## INSTRUCTIONS FOR THE TASK
Reproduce verbatim the stretch of the virtualization troubleshooting post below from "What am I doing" through "be it x86?)".

I tried but it does not create any network, it ends with no msg but nothing gets added to the list. I also do not have any default network enabled on that screen.

I tried the following (after some investigation): “sudo virsh net-list --all” and I get an empty list back.

What am I doing wrong?

Thanks again for your patience

I get the same warning about virtualisation not being enabled when using the Flatpak build. I am unable to startup the standard build.

How did you get kvm modules to load? I’m on the latest native kernel (5.2.8.821) for x86_64 with kernel-native-dkms and kvm-host bundles installed but still no dice?

Just as a sanity check virtualization extensions are enabled in the bios & kernel modules look to be included (all be it x86?)

## DATA PROVIDED
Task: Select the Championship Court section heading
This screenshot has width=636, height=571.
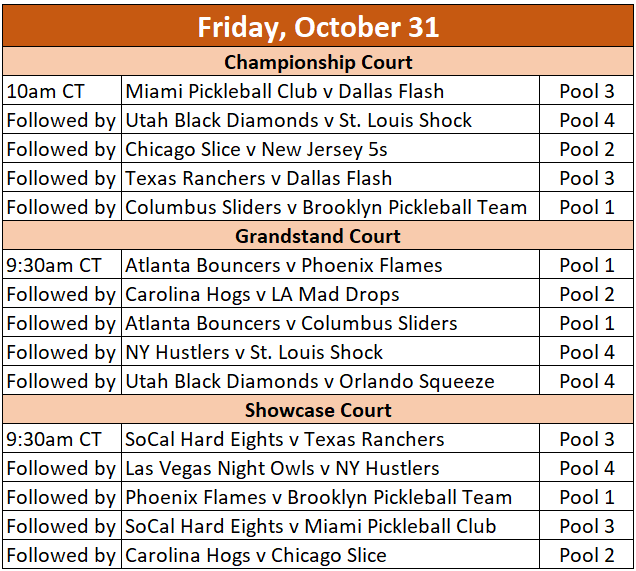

## COMPLETE ANSWER
What am I doing wrong?

Thanks again for your patience

I get the same warning about virtualisation not being enabled when using the Flatpak build. I am unable to startup the standard build.

How did you get kvm modules to load? I’m on the latest native kernel (5.2.8.821) for x86_64 with kernel-native-dkms and kvm-host bundles installed but still no dice?

Just as a sanity check virtualization extensions are enabled in the bios & kernel modules look to be included (all be it x86?)